Oh man I had forgotten that scene in Zootopia, it was too perfect. The sheep hair touching. Such a great movie.


#11

My cousins are half Liberian and have the best hair. One time one of them grew it out into an afro, and I was insanely jealous. My hair is pretty curly and looks a bit like Bob Dylan’s when I grow it out, but it’s not the same.

(And no, I’ve never asked to touch anyone’s hair, as far as I can recall)


#12

Really? That doesn’t happen to other white people?

Geez, it’s happened to me twice this week. Probably hundreds, if not thousands of times in my life.

One of those was my niece, though, so I don’t think that really counts.


#13

Not racist, but my one friend complained about when she was pregnant, other mothers coming up and touching her belly while she was in public.


#14

I once had someone do that to me, without asking, at a house party.

I was having a chit chat with about 3 or 4 people who werent even casual acquaintances, when the subject of hair came up; and some little sorority chick touched my hair as she was asking some inane question or another.

But before I could even react, my spit-fire little friend (who happens to be Irish in descent) immediately did the exact same thing to her, although I think she may have tugged a little harder to make her point.

Bottom line; never touch anyone without their explicit advance permission.

It’s a good way to pull back a bloody stump…


#15

Not All Women


#16

Isn’t it time to retire that yet?

But you are correct;

Not all women do it. And not all pregnant women mind.

Unlike my hair, people were much more respectful of my belly while I was preggers; no one tired to rub the bump without permission.


#17

Even Jesus had a thing about that.


#18

That always weirds me the fuck out too.

When my cousin was pregnant everyone was constantly touching her belly, like she had no bodily autonomy at all.

I had to ask her “why the hell do you let randos on the street come up and put their hands on your belly?”

And she basically just said “I’d rather just deal with it than be mean”.
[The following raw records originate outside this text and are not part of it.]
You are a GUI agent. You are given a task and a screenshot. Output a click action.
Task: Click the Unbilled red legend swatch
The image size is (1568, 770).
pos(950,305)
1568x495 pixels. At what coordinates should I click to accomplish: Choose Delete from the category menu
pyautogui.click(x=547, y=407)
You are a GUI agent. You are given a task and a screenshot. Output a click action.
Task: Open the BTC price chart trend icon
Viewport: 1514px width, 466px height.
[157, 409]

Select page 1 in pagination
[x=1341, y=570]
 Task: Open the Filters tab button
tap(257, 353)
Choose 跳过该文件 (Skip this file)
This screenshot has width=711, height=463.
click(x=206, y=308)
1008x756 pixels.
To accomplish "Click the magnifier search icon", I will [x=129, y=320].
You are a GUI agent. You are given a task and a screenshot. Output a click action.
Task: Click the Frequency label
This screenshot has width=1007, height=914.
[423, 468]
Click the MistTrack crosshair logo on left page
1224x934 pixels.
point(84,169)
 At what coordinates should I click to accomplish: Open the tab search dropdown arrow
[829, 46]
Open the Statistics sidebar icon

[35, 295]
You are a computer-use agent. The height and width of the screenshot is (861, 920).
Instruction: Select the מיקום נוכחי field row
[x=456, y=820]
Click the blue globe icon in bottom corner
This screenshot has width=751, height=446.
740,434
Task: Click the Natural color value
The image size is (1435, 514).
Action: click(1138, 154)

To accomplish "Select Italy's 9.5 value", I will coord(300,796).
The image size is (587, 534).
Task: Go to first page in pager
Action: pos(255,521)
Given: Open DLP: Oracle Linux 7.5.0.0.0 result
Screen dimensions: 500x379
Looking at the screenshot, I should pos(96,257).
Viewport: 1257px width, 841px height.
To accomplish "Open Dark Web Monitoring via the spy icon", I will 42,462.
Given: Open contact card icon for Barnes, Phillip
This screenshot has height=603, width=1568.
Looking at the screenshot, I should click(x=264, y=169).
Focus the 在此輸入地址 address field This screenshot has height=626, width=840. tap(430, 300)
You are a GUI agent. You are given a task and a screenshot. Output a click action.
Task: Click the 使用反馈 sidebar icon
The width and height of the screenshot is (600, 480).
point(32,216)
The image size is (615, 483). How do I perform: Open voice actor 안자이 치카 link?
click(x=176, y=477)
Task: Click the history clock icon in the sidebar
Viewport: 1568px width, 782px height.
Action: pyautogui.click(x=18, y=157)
It took all I had to not argue interminably that it’s disgusting that people objectify her as public property by default and asserting your own personal space isn’t mean. It’s a kindness. If you don’t do it for yourself, then the touchies won’t learn, and then one day they’ll get the snot beaten out of them by some pregnant woman’s significant other.


#19

Swell guy that he was, the big J healed her anyway, even though she was perpin’…


#20

Being pregnant apparently also means that strangers have a right to give you unsolicited advice on what you do with your breasts and reproductive organs.